Given the prior paradigm that CBFβ-SMMHC prevents RUNX1 from binding DNA, the investigators performed a series of detailed molecular studies to delineate the requirement for CBFβ-SMMHC and RUNX1 in the LIC population. Using bulk and single-cell RNA-sequencing, the investigators identified 2 hallmarks of LICs generated by CBFβ-SMMHC but lacking RUNX1. First, these LICs showed reduced expression of genes known to be critical drivers of the cell cycle, including the G2M checkpoint and targets of c-Myc and E2F. Second, they showed increased expression of genes required for normal myeloid differentiation. Collectively, these data imply that CBFβ-SMMHC works collaboratively with RUNX1 to mediate the proliferative signal and differentiation block, which are hallmarks of the Gilliland model for AML development.

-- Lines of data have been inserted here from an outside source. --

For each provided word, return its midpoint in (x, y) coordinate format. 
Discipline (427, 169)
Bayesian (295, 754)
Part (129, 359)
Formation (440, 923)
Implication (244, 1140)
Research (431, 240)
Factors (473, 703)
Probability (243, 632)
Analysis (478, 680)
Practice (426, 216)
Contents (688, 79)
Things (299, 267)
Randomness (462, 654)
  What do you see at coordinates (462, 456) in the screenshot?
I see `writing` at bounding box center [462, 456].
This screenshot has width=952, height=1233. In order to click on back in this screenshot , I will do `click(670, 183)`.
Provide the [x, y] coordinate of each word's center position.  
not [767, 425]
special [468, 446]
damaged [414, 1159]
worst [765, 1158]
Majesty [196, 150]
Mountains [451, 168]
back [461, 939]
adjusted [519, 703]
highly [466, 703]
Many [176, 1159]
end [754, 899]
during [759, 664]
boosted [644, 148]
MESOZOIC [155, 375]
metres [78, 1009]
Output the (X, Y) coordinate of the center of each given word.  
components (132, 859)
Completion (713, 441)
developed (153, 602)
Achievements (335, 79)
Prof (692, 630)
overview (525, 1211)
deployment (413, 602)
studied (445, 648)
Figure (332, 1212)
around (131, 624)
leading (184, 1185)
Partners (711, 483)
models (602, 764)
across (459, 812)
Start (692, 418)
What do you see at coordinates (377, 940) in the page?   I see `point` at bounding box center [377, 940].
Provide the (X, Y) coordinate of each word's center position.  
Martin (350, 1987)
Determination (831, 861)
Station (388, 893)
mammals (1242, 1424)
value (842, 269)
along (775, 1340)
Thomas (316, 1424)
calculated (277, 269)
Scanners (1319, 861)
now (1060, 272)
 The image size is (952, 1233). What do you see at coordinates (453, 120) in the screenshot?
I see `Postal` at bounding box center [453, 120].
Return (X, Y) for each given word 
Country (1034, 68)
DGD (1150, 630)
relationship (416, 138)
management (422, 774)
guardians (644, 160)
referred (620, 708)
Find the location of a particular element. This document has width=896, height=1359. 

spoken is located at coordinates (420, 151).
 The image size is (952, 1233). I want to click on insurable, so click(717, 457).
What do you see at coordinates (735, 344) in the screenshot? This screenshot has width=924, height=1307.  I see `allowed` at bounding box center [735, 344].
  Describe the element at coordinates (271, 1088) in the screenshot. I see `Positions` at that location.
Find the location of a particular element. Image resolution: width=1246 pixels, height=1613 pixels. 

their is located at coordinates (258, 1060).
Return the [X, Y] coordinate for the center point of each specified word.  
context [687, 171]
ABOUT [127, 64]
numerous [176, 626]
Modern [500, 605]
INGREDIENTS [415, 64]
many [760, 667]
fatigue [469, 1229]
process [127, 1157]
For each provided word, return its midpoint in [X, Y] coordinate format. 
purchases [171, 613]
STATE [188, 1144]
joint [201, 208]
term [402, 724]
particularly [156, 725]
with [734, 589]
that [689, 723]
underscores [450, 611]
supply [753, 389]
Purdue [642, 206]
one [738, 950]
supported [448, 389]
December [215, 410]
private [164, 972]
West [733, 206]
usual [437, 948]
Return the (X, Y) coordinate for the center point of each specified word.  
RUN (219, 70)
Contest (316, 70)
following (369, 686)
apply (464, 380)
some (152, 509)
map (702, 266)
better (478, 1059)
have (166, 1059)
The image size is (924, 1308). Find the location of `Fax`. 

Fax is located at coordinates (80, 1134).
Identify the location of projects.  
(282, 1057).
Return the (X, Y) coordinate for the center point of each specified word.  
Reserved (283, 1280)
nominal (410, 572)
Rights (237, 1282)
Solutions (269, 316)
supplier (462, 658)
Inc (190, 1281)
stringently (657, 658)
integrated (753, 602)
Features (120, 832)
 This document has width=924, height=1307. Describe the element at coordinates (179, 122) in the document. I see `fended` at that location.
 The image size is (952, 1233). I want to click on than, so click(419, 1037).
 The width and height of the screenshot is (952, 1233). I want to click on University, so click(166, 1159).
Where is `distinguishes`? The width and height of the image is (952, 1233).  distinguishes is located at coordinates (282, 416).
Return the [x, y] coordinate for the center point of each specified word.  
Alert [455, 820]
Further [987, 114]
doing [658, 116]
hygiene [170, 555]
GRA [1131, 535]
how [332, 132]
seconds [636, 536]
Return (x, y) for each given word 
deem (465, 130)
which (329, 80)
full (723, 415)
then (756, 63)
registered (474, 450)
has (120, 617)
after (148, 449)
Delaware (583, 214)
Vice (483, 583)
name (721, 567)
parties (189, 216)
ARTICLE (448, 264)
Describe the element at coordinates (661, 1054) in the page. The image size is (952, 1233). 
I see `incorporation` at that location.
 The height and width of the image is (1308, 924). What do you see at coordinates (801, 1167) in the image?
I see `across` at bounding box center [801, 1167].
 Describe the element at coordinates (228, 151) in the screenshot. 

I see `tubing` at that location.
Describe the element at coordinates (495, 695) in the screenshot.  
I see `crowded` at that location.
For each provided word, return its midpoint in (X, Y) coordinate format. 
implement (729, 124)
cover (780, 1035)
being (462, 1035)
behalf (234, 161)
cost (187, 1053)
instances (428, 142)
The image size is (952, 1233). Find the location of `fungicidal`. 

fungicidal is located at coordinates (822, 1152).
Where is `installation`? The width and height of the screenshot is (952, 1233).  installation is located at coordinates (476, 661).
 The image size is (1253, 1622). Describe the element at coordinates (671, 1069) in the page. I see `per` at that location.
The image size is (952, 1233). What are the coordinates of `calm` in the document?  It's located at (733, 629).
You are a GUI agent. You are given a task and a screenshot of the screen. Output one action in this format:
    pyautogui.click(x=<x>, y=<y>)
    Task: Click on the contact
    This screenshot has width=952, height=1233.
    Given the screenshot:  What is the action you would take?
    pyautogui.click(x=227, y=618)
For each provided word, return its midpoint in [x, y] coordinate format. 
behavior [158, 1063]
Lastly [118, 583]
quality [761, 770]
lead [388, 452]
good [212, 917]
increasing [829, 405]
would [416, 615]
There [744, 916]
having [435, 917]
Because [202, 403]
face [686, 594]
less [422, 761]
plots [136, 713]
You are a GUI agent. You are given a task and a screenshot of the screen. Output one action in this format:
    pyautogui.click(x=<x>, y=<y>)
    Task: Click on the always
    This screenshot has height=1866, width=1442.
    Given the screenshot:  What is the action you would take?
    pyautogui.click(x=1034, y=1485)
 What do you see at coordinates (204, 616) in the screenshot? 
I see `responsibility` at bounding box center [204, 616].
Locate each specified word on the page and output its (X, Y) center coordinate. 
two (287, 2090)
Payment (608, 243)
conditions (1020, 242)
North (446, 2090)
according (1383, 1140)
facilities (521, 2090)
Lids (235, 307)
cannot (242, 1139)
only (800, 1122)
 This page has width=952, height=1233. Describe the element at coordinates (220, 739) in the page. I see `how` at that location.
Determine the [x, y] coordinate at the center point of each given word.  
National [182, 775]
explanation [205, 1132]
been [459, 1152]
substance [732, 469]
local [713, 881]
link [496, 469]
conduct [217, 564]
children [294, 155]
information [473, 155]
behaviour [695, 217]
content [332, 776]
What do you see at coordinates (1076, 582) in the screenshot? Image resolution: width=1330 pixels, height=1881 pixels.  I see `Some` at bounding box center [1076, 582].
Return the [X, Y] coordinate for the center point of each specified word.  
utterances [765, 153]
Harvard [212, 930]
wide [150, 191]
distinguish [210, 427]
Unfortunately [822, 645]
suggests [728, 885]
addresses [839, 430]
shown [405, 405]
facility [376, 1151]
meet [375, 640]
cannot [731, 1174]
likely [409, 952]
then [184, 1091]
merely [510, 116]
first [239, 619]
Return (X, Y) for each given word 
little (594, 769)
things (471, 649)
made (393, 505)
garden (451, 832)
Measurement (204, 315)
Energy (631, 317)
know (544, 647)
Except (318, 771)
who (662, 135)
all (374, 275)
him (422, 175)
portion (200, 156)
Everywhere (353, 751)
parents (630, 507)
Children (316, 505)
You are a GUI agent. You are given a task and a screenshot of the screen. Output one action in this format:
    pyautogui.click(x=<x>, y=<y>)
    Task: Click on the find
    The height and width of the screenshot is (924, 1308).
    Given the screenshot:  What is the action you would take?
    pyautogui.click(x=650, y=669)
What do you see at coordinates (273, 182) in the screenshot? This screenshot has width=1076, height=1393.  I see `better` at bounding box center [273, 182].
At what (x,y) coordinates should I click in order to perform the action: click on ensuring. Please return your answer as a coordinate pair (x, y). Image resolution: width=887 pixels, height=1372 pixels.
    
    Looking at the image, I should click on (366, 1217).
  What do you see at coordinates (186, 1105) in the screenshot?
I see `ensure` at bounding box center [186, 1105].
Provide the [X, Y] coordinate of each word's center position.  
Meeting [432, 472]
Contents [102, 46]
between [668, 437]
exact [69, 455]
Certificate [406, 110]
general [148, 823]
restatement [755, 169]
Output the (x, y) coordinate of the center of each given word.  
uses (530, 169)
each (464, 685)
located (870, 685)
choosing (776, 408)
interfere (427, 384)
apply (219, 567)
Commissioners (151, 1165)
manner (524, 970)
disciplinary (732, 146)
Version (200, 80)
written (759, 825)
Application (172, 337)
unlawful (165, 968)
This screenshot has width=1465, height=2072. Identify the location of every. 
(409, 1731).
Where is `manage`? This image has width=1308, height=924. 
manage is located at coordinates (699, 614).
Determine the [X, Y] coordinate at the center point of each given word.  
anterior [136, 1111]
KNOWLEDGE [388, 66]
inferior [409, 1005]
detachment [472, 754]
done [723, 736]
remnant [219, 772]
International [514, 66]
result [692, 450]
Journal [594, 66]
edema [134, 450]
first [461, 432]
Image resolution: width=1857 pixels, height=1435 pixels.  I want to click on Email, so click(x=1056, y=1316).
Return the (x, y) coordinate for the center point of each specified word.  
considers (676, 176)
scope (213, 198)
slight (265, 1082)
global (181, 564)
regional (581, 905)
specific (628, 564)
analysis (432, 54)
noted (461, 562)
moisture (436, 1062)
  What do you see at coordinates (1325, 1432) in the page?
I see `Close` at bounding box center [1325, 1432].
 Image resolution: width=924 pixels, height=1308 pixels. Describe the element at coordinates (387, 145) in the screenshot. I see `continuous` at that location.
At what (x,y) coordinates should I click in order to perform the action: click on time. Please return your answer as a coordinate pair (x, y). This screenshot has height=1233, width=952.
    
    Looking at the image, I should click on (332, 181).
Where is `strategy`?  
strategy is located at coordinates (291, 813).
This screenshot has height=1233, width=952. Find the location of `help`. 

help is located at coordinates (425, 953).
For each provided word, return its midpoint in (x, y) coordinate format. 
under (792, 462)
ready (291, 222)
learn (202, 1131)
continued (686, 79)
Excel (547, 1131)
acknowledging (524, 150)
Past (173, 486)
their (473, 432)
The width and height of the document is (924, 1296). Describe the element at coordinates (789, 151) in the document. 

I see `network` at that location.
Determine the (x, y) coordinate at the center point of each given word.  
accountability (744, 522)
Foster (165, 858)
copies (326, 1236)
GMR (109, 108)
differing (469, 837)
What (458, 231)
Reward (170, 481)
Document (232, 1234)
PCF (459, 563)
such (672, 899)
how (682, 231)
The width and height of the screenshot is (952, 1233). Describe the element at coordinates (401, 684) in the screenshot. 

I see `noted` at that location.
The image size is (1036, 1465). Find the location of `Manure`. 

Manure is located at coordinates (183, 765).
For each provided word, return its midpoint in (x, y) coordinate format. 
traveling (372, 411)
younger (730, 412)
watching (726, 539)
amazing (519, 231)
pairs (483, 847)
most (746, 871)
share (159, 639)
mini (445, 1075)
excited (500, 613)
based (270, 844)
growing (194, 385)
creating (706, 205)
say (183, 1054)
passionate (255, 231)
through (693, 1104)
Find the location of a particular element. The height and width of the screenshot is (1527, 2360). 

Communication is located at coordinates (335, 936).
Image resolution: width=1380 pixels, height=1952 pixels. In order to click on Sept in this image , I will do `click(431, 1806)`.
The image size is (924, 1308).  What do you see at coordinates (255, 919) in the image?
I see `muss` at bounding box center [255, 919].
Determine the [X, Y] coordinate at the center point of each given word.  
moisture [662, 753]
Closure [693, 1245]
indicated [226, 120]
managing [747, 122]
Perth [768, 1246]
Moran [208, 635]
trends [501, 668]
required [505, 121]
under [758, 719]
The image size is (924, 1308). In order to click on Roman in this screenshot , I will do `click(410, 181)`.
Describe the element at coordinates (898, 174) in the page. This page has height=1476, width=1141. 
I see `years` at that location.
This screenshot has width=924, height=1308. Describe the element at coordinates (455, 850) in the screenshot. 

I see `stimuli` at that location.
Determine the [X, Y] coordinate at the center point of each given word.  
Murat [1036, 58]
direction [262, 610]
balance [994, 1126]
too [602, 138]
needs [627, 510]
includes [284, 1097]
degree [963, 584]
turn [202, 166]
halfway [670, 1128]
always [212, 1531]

Next, to definitively establish how CBFβ-SMMHC and RUNX1 cooperate to control gene expression, the investigators demonstrate that RUNX1 recruits CBFβ-SMMHC to chromatin, and they work in concert to activate gene expression, including genes that control proliferation (see figure panel B). This is in sharp contrast to prior literature that reported that CBFβ-SMMHC operates predominantly to repress gene expression. These important mechanistic studies connect how CBFβ-SMMHC and RUNX1 work collaboratively to directly regulate genes critical to LICs. It is important to note that these data represent 1 of the important ways that CBFβ-SMMHC operates during leukemia development, but it may be that the existing model of CBFβ-SMMHC sequestering RUNX1 occurs in parallel and is also critical to leukemogenesis. As such, it may be that, although CBFβ-SMMHC sequesters most RUNX1 during leukemia development, a small amount of active RUNX1 is required for transformation.
Perhaps most importantly, this work has the potential to inform targeted therapies. Although current treatment regimens rely on high-dose chemotherapy, an ongoing concern remains that conventional therapeutics are not effective at targeting LICs, which can cause relapse even when present in miniscule amounts. Prior studies have identified a small molecular inhibitor of the CBFβ-SMMHC:RUNX1 protein:protein interaction as a potential therapy for inv(16) AML.9,10 Zhen et al elevate this potential approach by demonstrating that it could directly target LICs, an important driver of relapse. In doing so, the investigators provide a path forward to develop more effective and less toxic therapies for patients with inv(16) AML.
Conflict-of-interest disclosure: The author declares no competing financial interests.